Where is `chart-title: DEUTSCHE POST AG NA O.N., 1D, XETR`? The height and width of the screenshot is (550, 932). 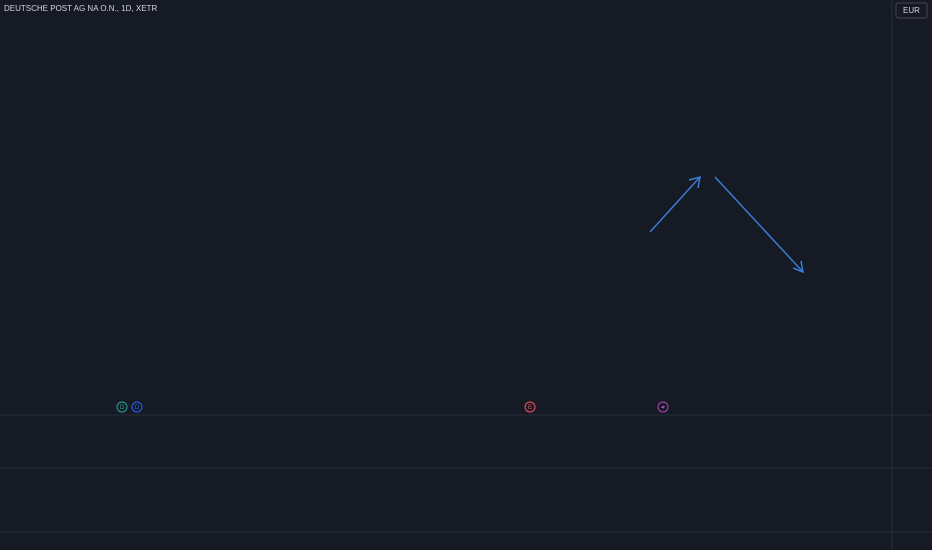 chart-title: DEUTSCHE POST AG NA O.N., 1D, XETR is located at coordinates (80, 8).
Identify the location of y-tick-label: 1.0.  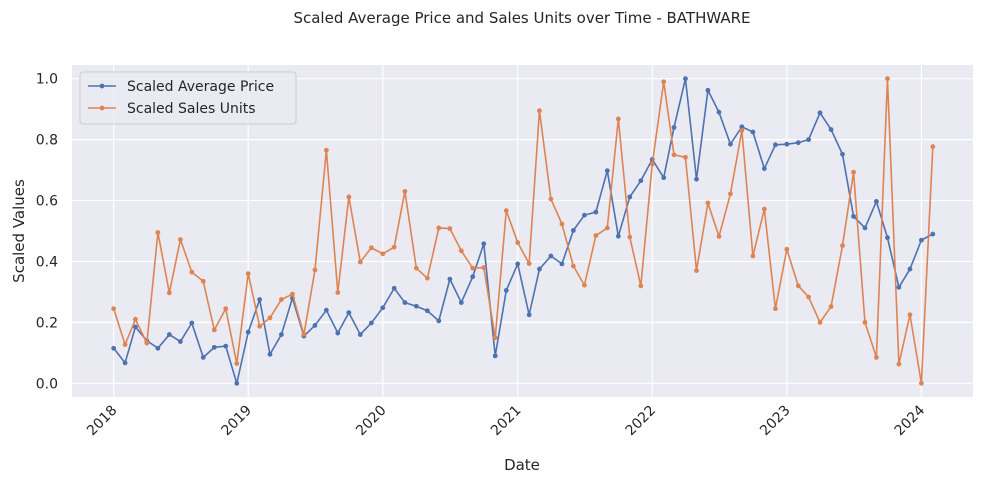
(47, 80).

■ ■ ■ ■ ■ ■ ■

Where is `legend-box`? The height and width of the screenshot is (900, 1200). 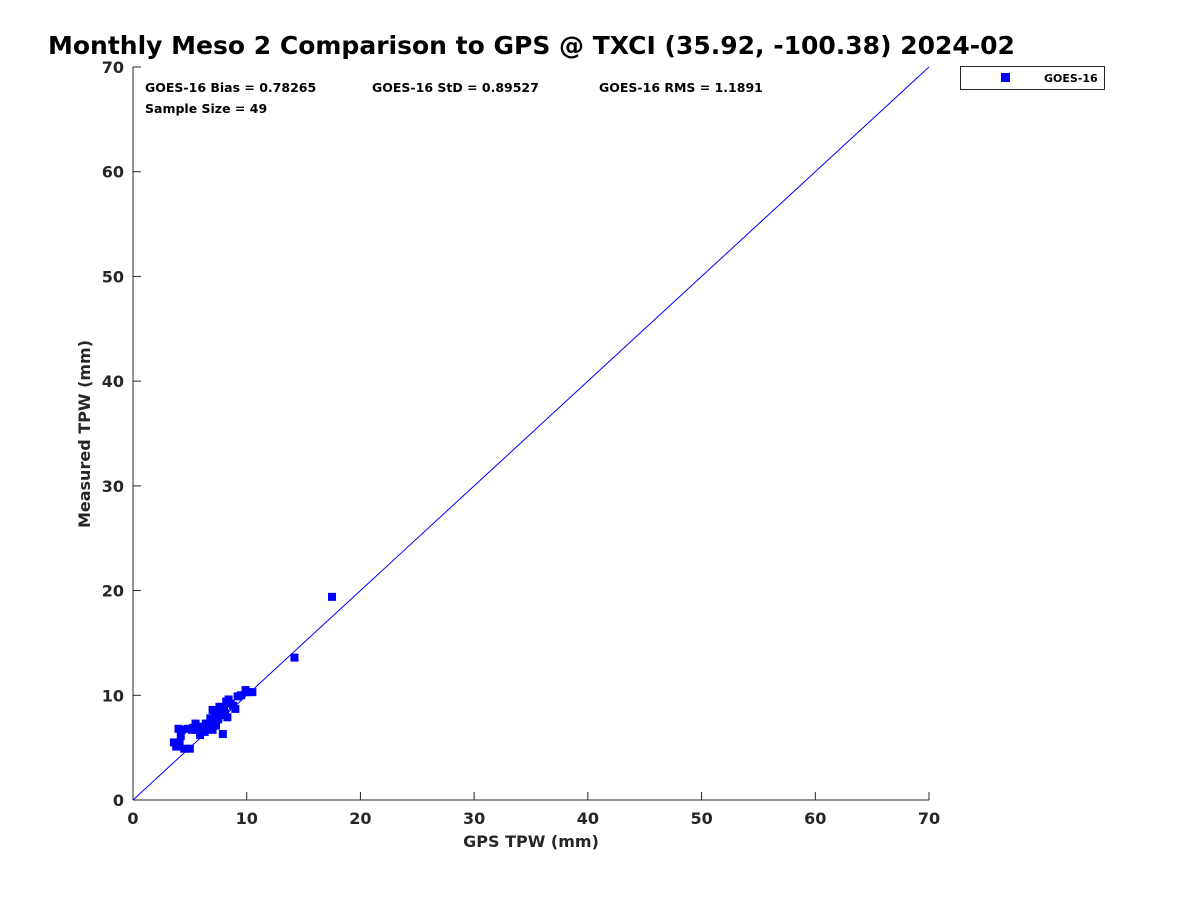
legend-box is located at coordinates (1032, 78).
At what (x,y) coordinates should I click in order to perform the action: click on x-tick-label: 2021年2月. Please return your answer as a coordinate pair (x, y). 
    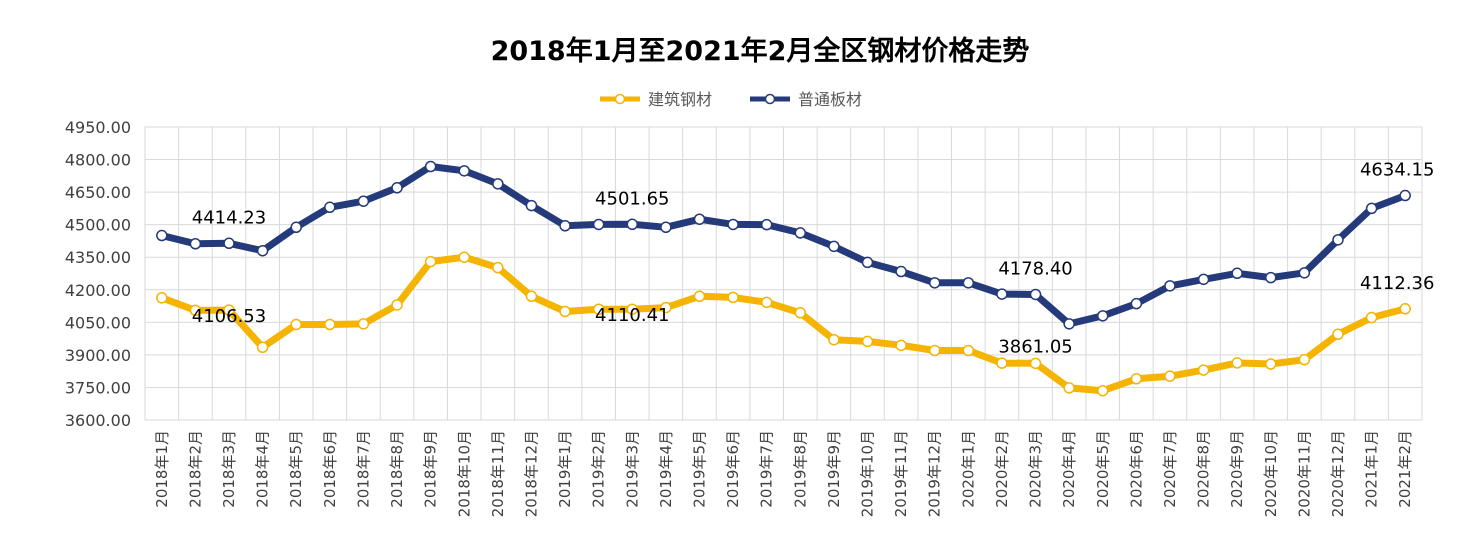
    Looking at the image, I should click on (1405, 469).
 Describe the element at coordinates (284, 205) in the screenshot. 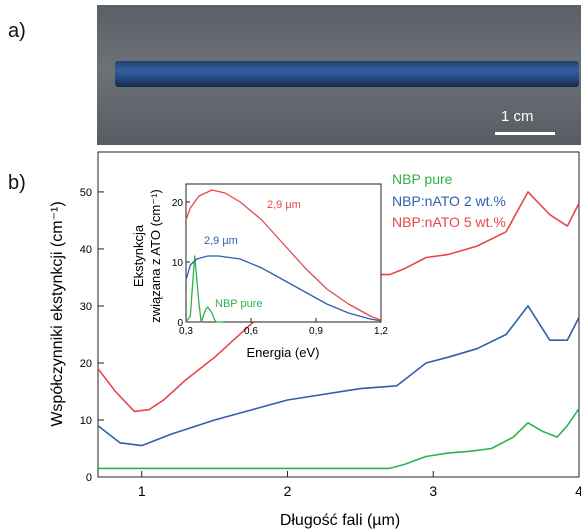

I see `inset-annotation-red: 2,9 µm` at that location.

■ ■ ■ ■ ■ ■ ■

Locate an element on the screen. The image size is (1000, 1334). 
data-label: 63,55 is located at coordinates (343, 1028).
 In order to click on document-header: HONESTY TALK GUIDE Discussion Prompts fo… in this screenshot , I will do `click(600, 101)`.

■ ■ ■ ■ ■ ■ ■

In the listing, could you reproduce everything from "At what (x,y)" down to "at that location." with "screenshot" swapped for "screen capture" and nothing else changed, leaving the pictures out?

> Result of this task
At what (x,y) coordinates should I click in order to perform the action: click on x-tick-label: 2021年2月. Please return your answer as a coordinate pair (x, y). 
    Looking at the image, I should click on (1405, 469).
 Describe the element at coordinates (284, 205) in the screen capture. 

I see `inset-annotation-red: 2,9 µm` at that location.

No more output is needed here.